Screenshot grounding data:
————

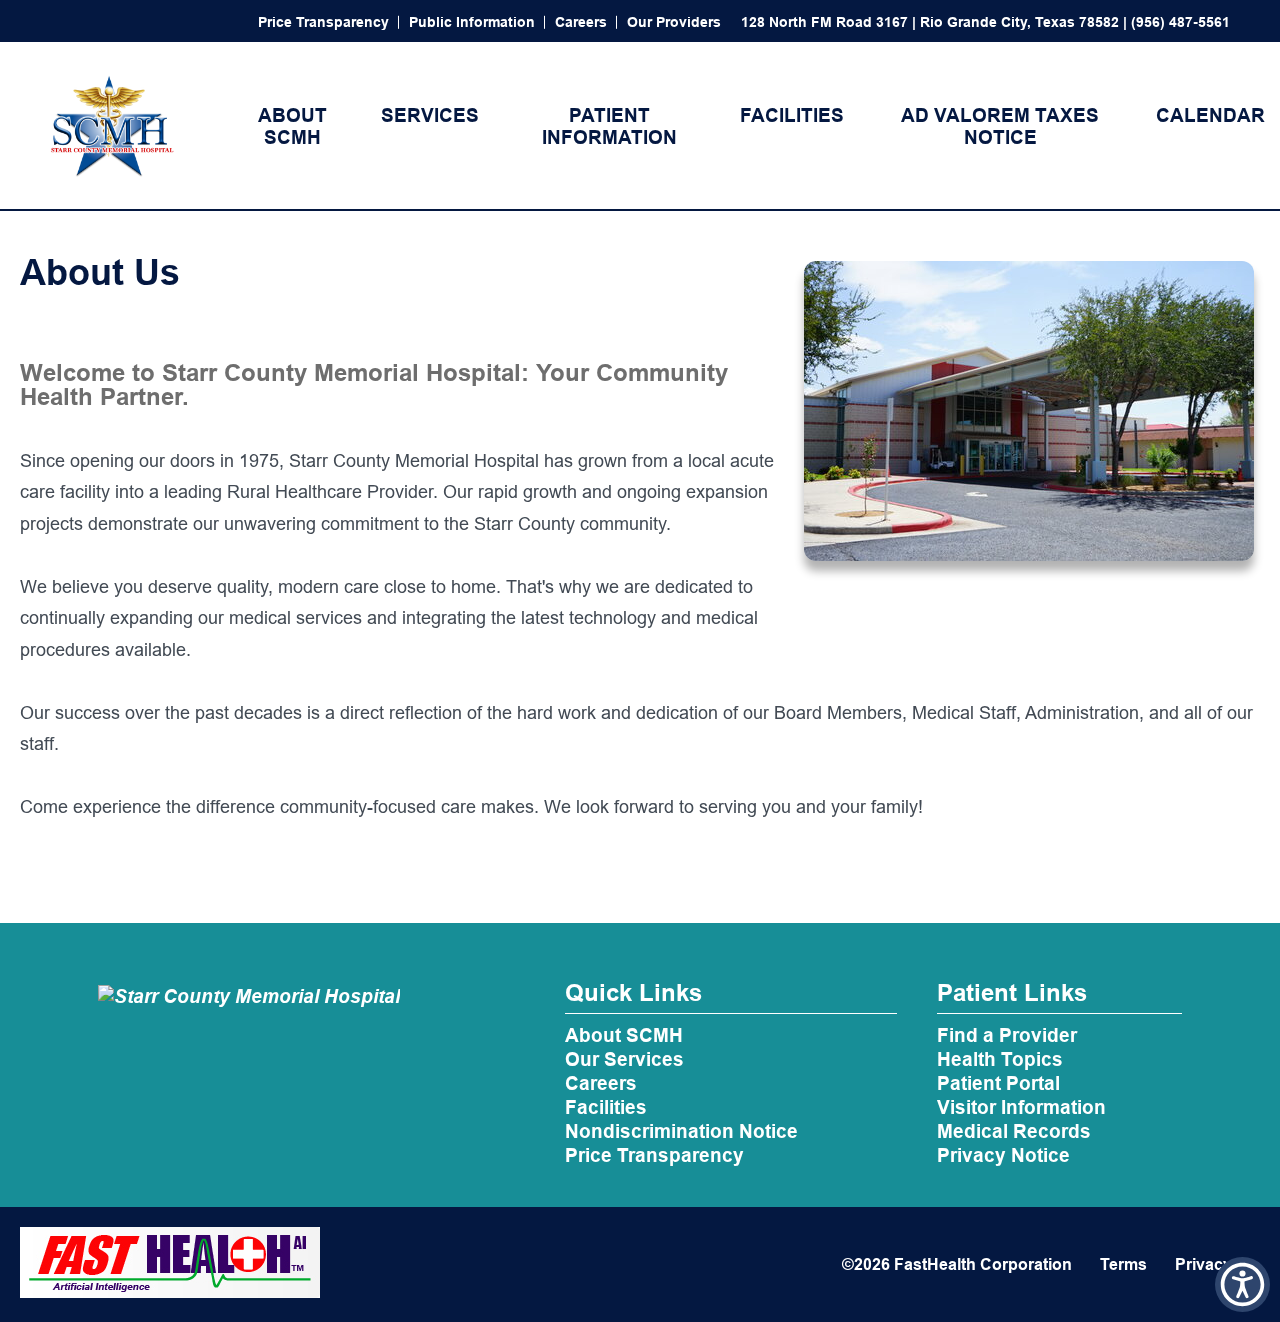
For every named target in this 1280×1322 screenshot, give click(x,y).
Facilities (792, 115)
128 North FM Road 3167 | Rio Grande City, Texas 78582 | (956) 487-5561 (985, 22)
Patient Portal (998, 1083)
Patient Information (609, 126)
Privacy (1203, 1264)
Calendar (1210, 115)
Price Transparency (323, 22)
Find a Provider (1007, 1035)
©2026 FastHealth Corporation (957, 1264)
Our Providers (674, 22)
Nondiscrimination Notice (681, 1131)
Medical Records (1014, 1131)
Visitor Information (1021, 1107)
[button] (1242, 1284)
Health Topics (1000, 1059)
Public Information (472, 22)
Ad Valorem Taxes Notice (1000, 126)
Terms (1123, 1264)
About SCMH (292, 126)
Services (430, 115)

————

[What you are asked to do]
Show a copy of each line from the data that includes the word "Information".

[Exercise answer]
Patient Information (609, 126)
Visitor Information (1021, 1107)
Public Information (472, 22)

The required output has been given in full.